VENDREDI 3 JANVIER 2003

Messieurs les Présidents, Mesdames et Messieurs les Parlementaires, Mesdames et Messieurs les membres du Conseil économique et social,

Je vous remercie de vos voeux chaleureux, ceux que vous venez de me présenter au nom du Parlement et du Conseil économique et social. J'y suis très sensible. A mon tour, je forme des voeux de bonheur et de santé pour chacun des membres de nos trois assemblées constitutionnelles, pour leurs familles, pour leurs proches, ainsi que pour leurs collaborateurs et pour les fonctionnaires qui les assistent.

L'an passé, les Français ont affirmé leur attachement profond au pacte républicain et aux valeurs qui fondent notre Nation. Ils ont également exprimé leur attente de changement, leur exigence d'autorité et de solidarité au sein d'une France qui soit forte, généreuse et unie.

Il vous revient d'exprimer cette volonté de cohésion nationale et d'action, de la traduire dans les faits par les lois que vous votez et le contrôle que vous exercez sur l'activité gouvernementale et sur l'administration.

Données fournies:
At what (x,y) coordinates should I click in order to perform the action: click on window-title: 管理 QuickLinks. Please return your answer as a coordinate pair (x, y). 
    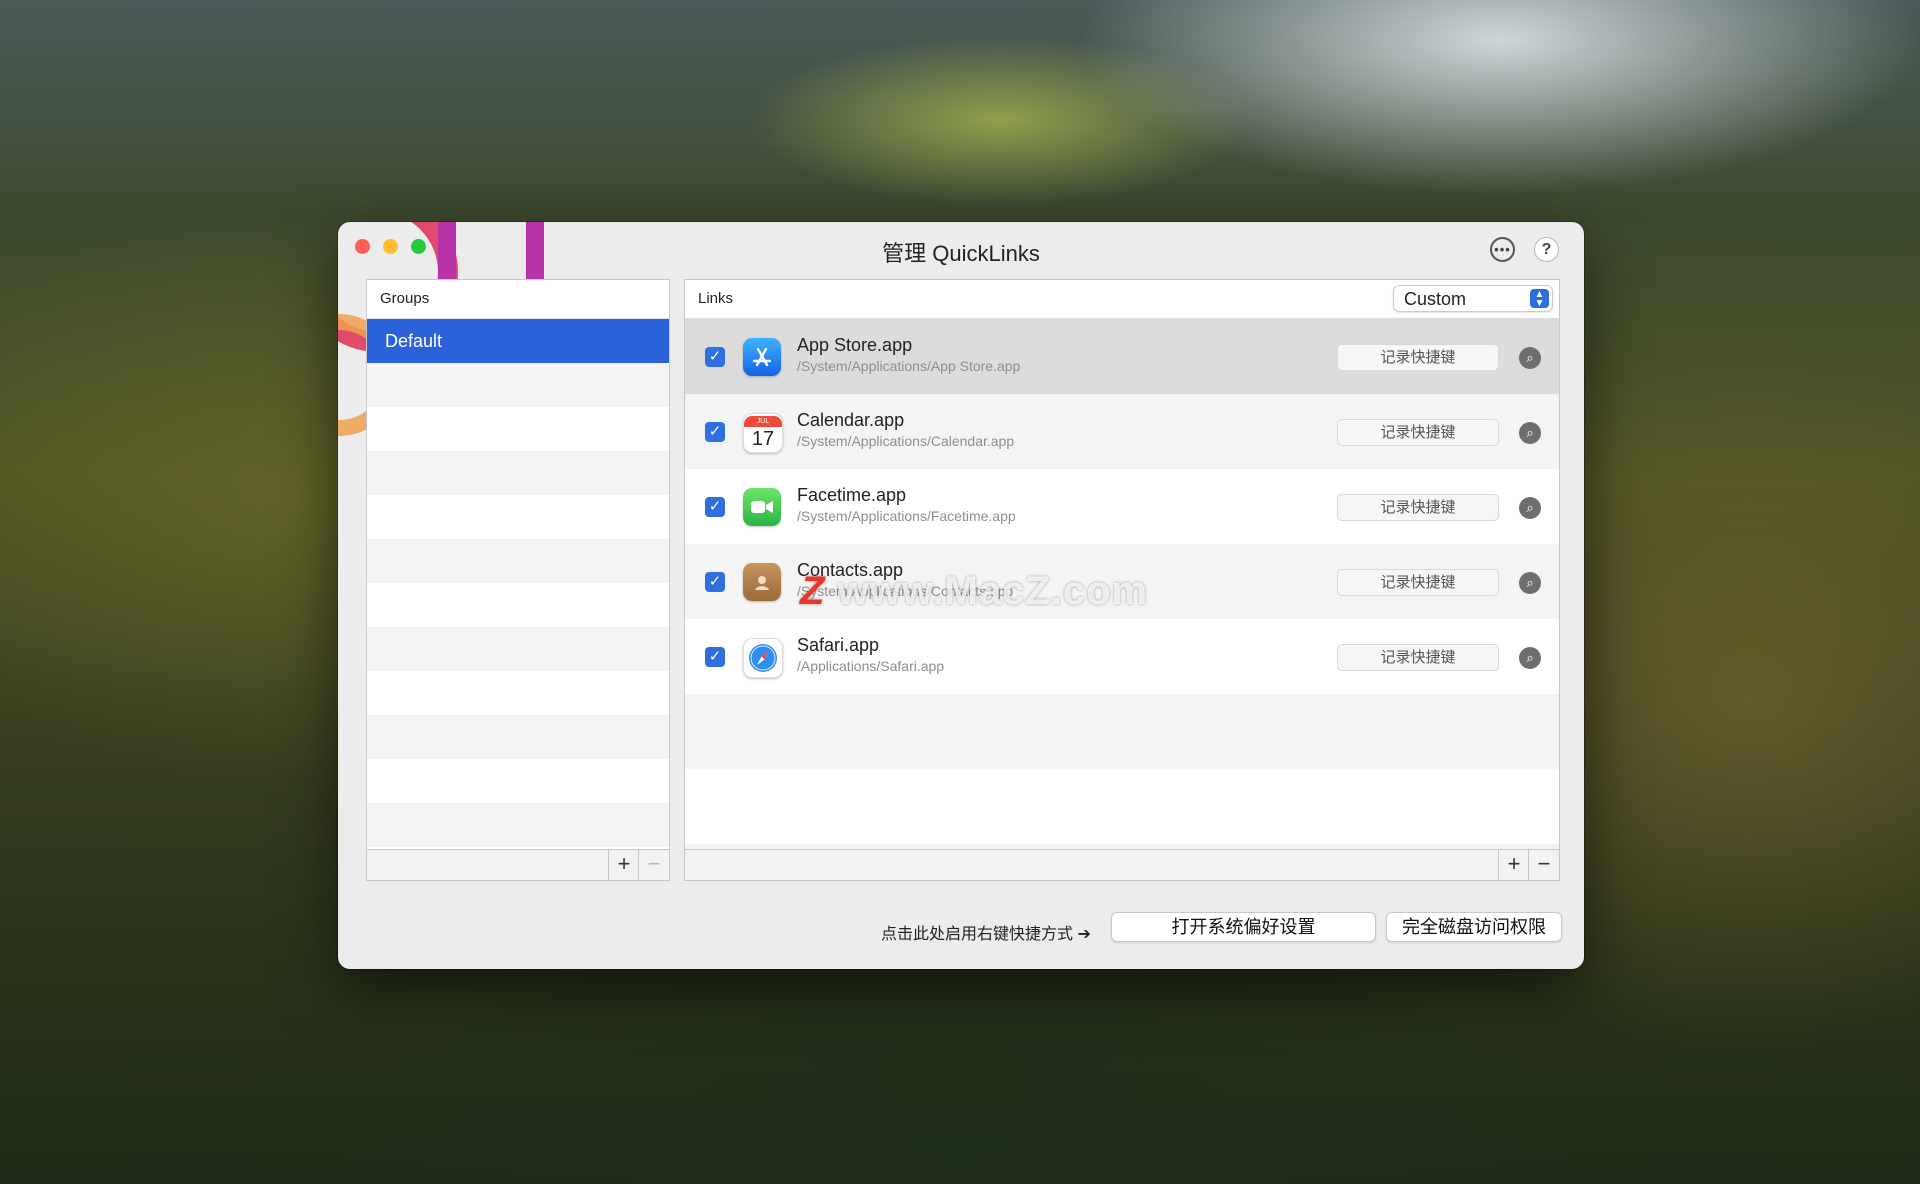
    Looking at the image, I should click on (961, 254).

Travail demandé: D'après le texte fourni, au nom de quelles institutions les vœux ont-ils été présentés ? Les données n'ont aucun rapport avec le texte fourni.

Réponse attendue: Au nom du Parlement et du Conseil économique et social.